When importing from Microsoft, it is possible that both are enabled.
DHCP Lease History
NOTE: The existence of DHCP lease history in NIOS (Data Management > DHCP > Leases > Lease History) is legacy. It pre-dates the reporting server. DHCP lease history required all DHCP members to forward lease data to a designated member. Back in the day, the recommendation was to dedicate a member to receive the logs. However, these days it is better to just use the reporting server as there is no good reason to keep doing it the old way.
The only thing the legacy system gives you that reporting won't is that it shows the data in the “Lease History” tab. However, you can get all of the same data from the reporting dashboard for DHCP Lease History, and it is far more useful. Also, the “lease history” tab is limited by count (100k) whereas the reporting server is not limited by a specific count, it depends on the indexing capacity and storage you give it, so it can be much longer.
The DHCP lease history log holds a maximum of 100,000 entries. After that maximum is reached, the appliance begins deleting entries, starting with the oldest. To archive DHCP lease history logs, you can export them and save them as CSV (comma separated variables) files. You do not need to export the entire log. You can selectively export a section of the log, such as the lease events for a single day.
As a conservative approach to archiving DHCP lease data, Infoblox recommends exporting the log on a daily basis, perhaps through API (application programming interface) scripting. By exporting the daily log entries every day over a certain period of time and then opening the exported files with a spreadsheet program, you can see the number of entries for each day. You can then estimate how often you need to export the log to ensure that you save all of the entries before the log fills up (at 100,000 entries). As a result, you might discover that you need to export the log more or less frequently than once a day to archive all the records.
DNS Suffix
For RFC3397 (DHCP option 119) that allows for DNS Suffix list, you can specify up to 1023 characters in NIOS.

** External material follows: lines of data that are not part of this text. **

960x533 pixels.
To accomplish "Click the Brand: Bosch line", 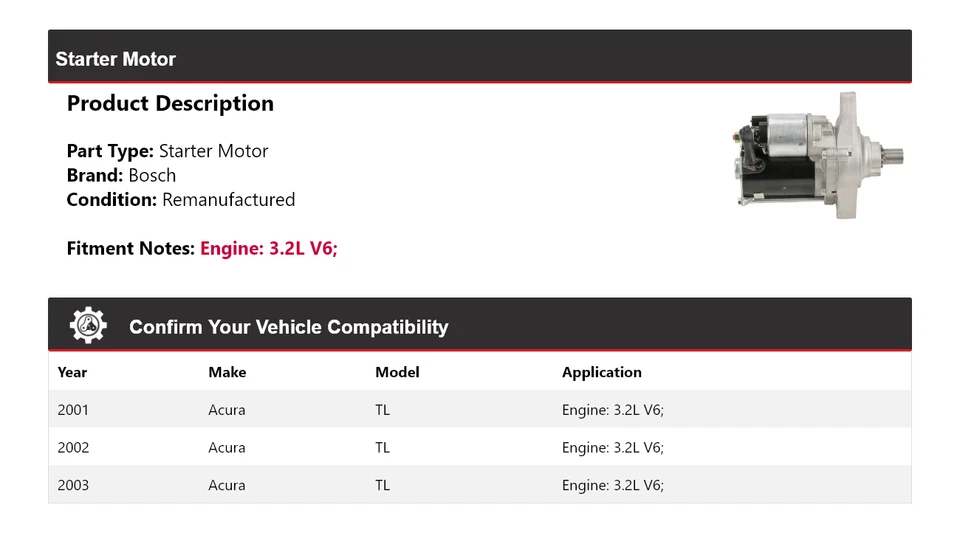I will [x=121, y=175].
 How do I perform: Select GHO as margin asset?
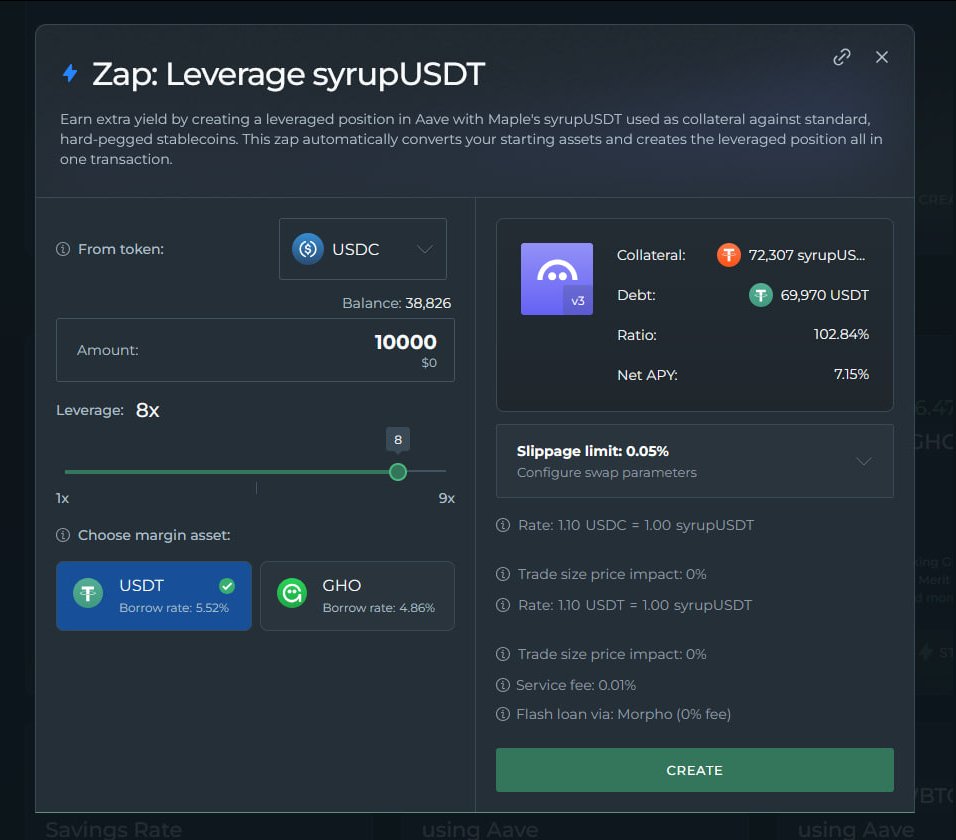pos(357,595)
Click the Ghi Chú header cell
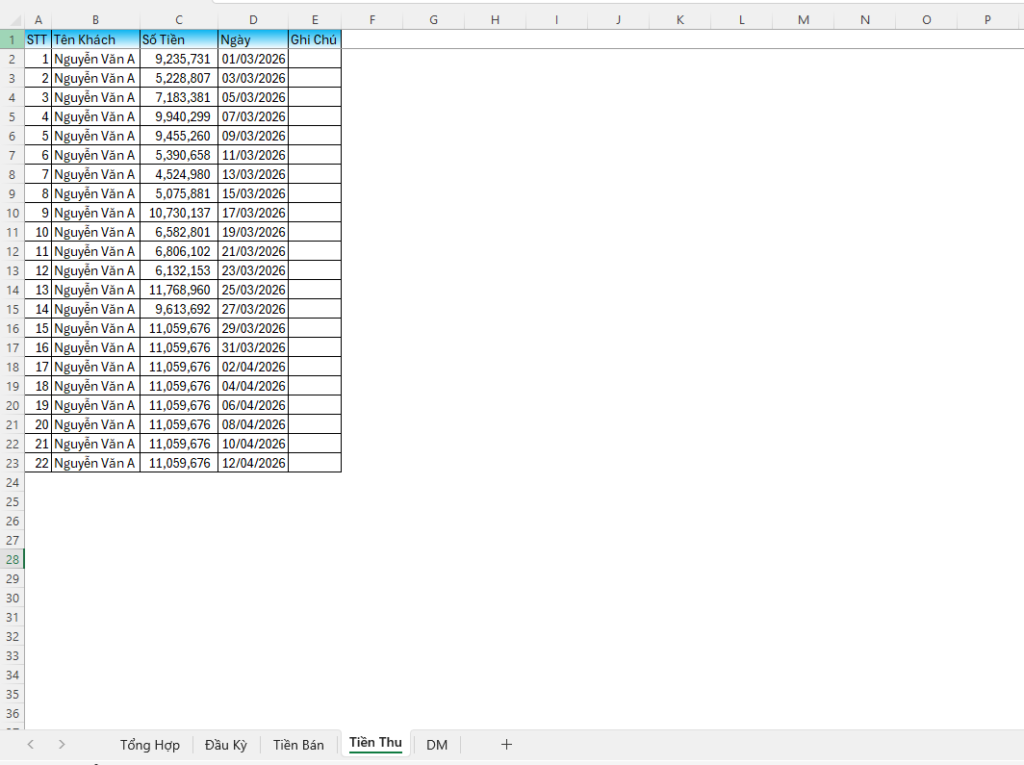The image size is (1024, 765). [314, 40]
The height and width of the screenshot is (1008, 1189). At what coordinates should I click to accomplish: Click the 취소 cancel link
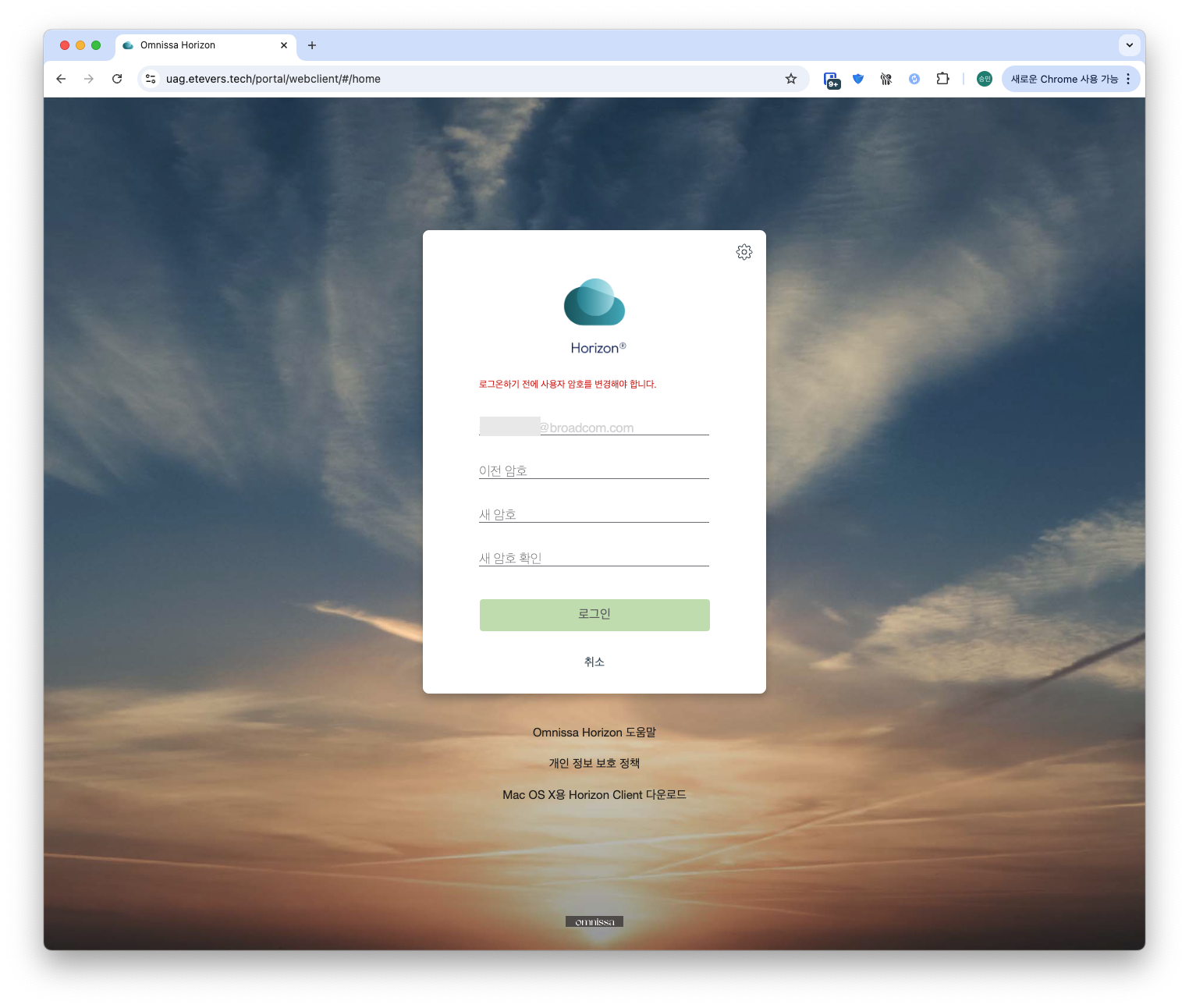click(594, 662)
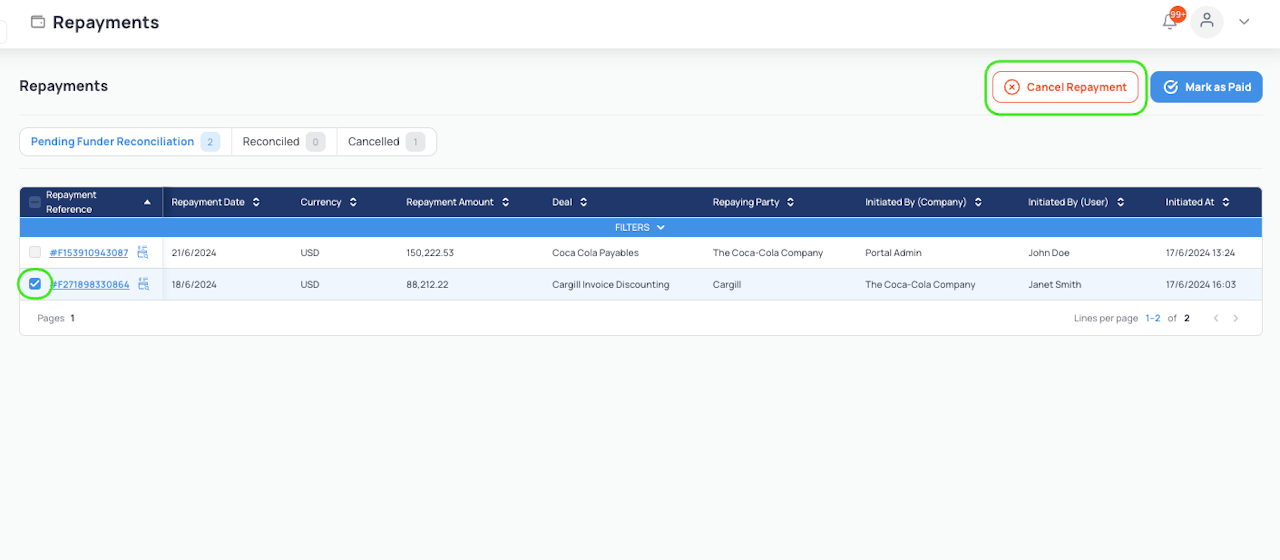The image size is (1280, 560).
Task: Check the box for repayment #F153910943087
Action: [35, 253]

NOTE: Remember, DNS suffix lists are not great. Ideally, avoid where possible and use no more than 5. They increase the load on DNS recursive resolver and also slow down endpoint machines which much try hostname queries repeatedly before concluding that a name cannot be resolved.
e.g.
"example.com", "domain.com", "hello.com"
"example.com","domain.com","hello.com"
In the lab I can get up to 442 characters before the Windows VM stops displaying (and stopped using) the suffix list provided by the NIOS appliance.
DHCP Scavenging
If DHCP scavenging is not enabled, it should be, and it definitely can reduce the lease count. If scavenging is not enabled, leases remain in the database even after they have expired.

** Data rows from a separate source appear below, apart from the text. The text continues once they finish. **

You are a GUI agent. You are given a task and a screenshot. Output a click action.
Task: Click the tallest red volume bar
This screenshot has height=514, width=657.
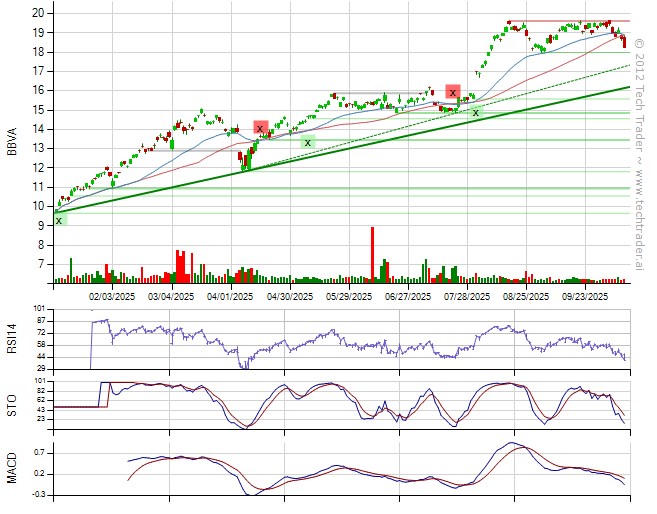coord(372,254)
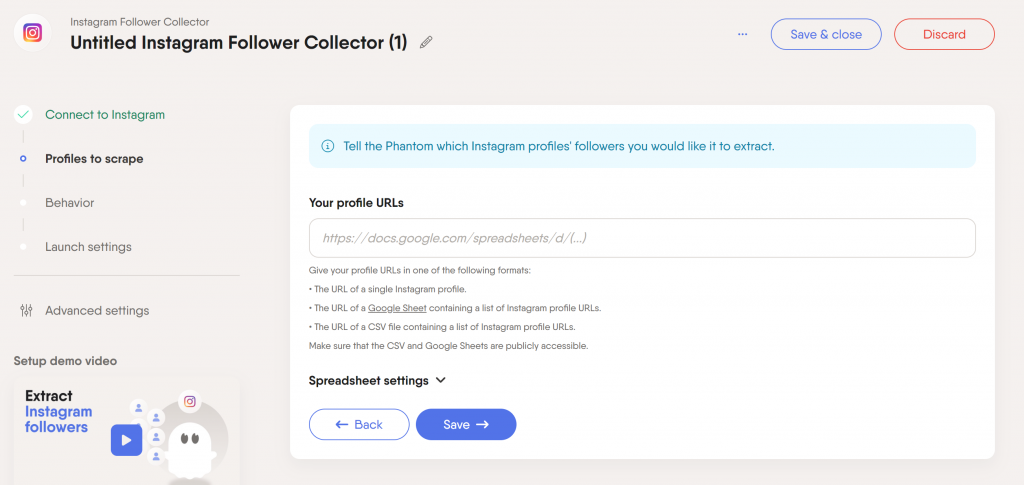Open the Google Sheet link

[x=393, y=308]
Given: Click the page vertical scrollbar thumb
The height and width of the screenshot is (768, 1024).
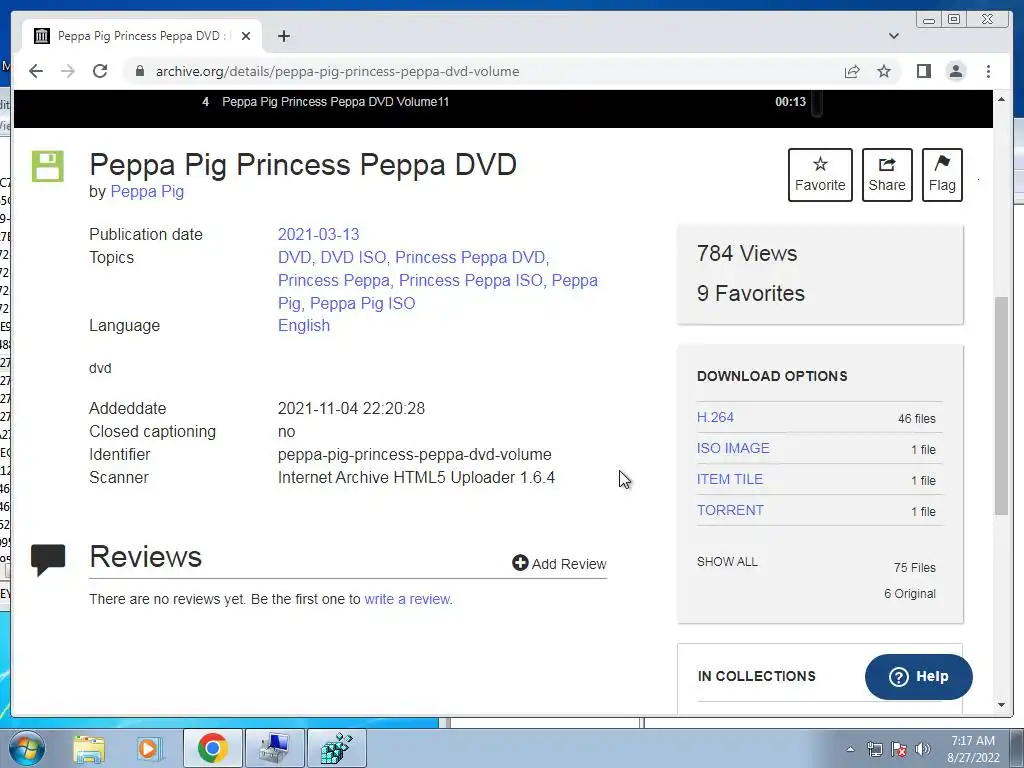Looking at the screenshot, I should click(1001, 405).
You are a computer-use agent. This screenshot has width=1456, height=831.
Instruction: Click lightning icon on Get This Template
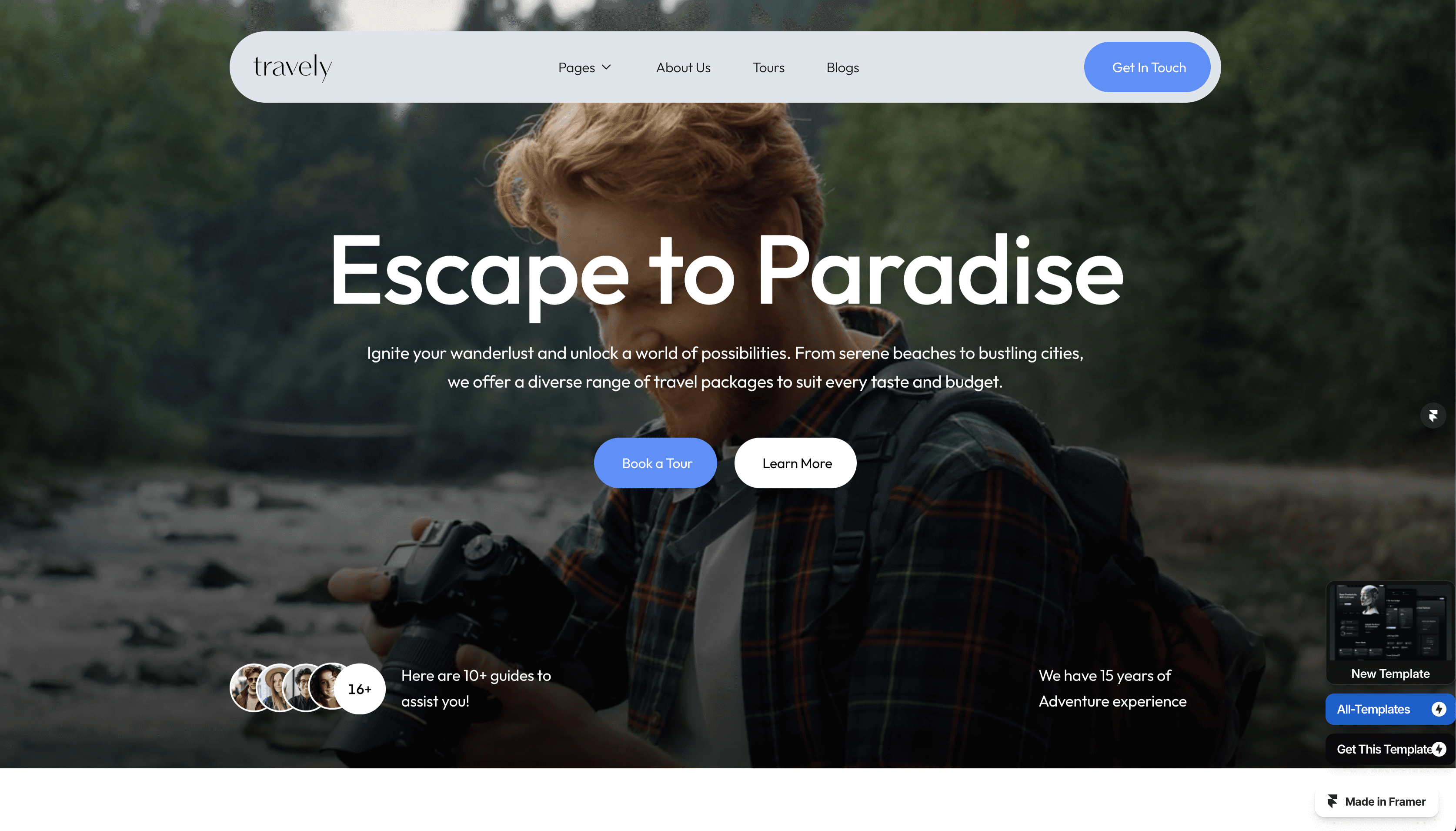pos(1439,749)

In this community article we hear that enabling DHCP scavenging saw CPU load increase from 10% to about 30% for about 3 minutes.

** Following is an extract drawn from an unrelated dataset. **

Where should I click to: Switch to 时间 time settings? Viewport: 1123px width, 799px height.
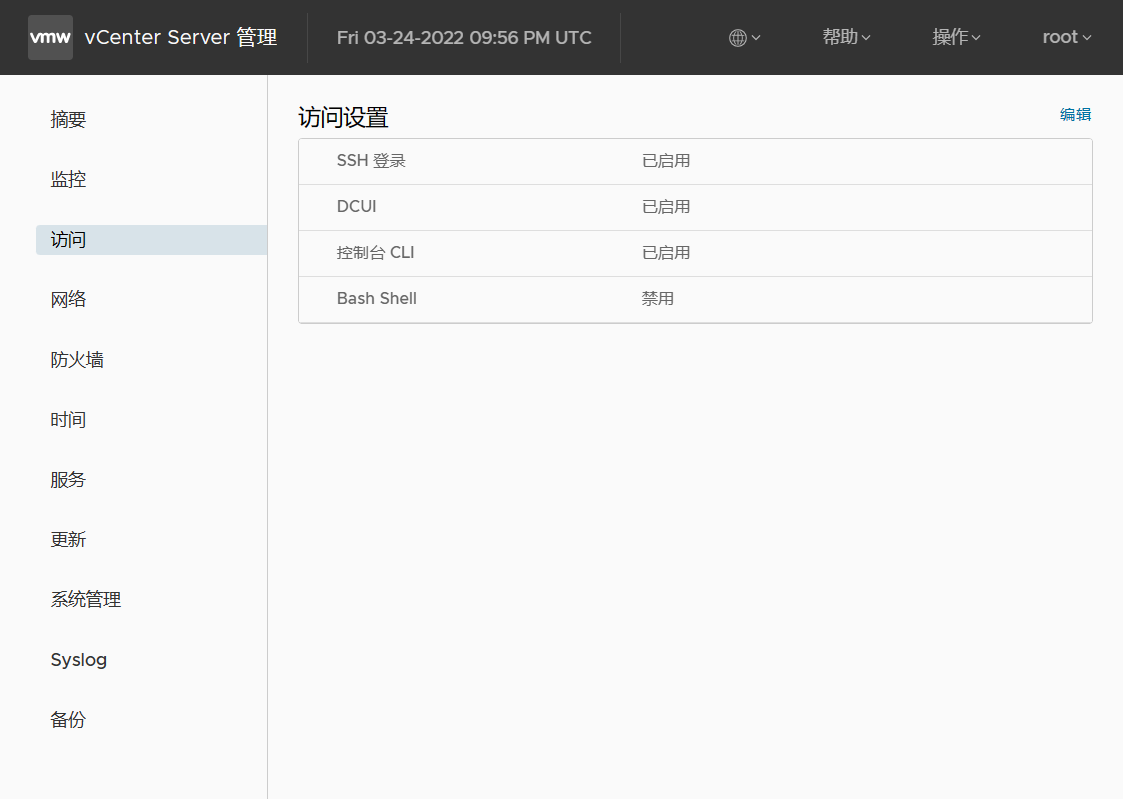[x=69, y=420]
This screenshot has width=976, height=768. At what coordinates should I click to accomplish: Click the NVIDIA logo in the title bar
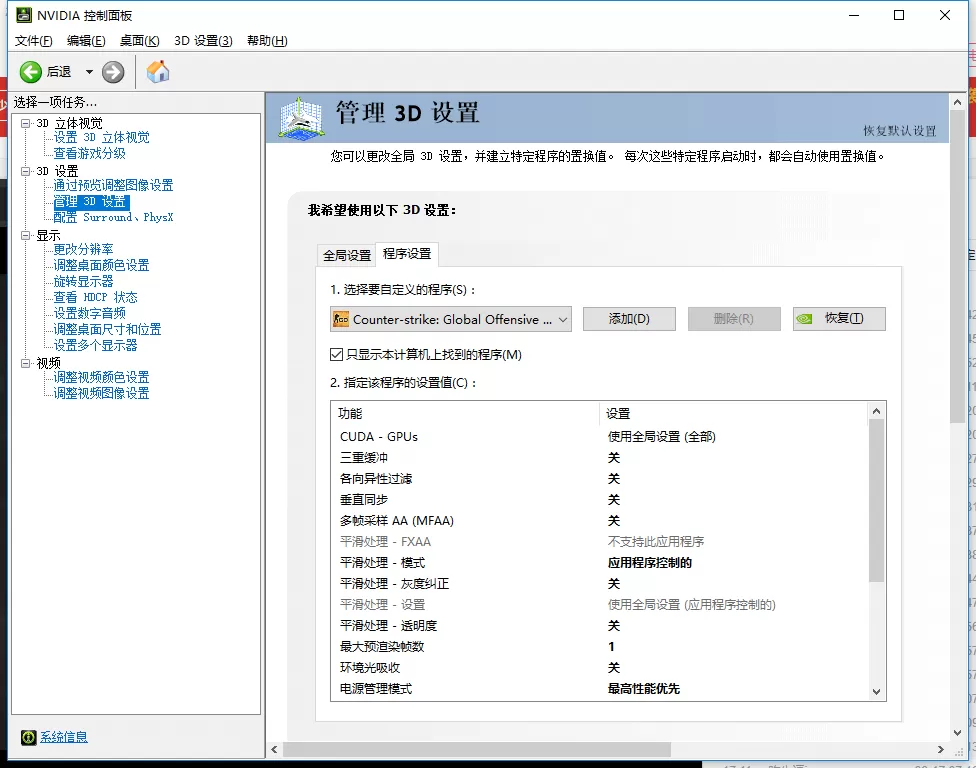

Enabling “Scavenge free and backup leases” only includes Free and Backup. It does not include Expired, Abandoned or Released entries.
While you can clean up Expired/Abandoned/Released with a script, there is a valid reason for those leases to be in that state, running the script does not fix the root cause. If the root cause has been addressed, then the script can clean up a lot of objects that would otherwise persist forever.
Since NIOS 8.4 where the hidden CLI command delete leases. Don't run without talking to support first. This command should be used carefully, it can generate a LOT of writes to the database, it has a “dryrun” option to show the impacted leases before running it, and dhcp should be shut down while it is being run to ensure all abandoned leases are actually deleted.
DHCP Abandoned
When DHCP server checks IP with ping before handing IP out, if IP responds to ping from DHCP server, it is marked as abandoned by the DHCP server. Actually that state arises from when either,
- the server pings the address before assignment
- the IP doesn't respond to ping, so we give the client an in-use IP at which point virtually every DHCP client will ARP for the address. If it sees the IP in use already, the DHCP client sends a DECLINE to the DHCP server and teh DHCP server puts that address into ABANDONED state.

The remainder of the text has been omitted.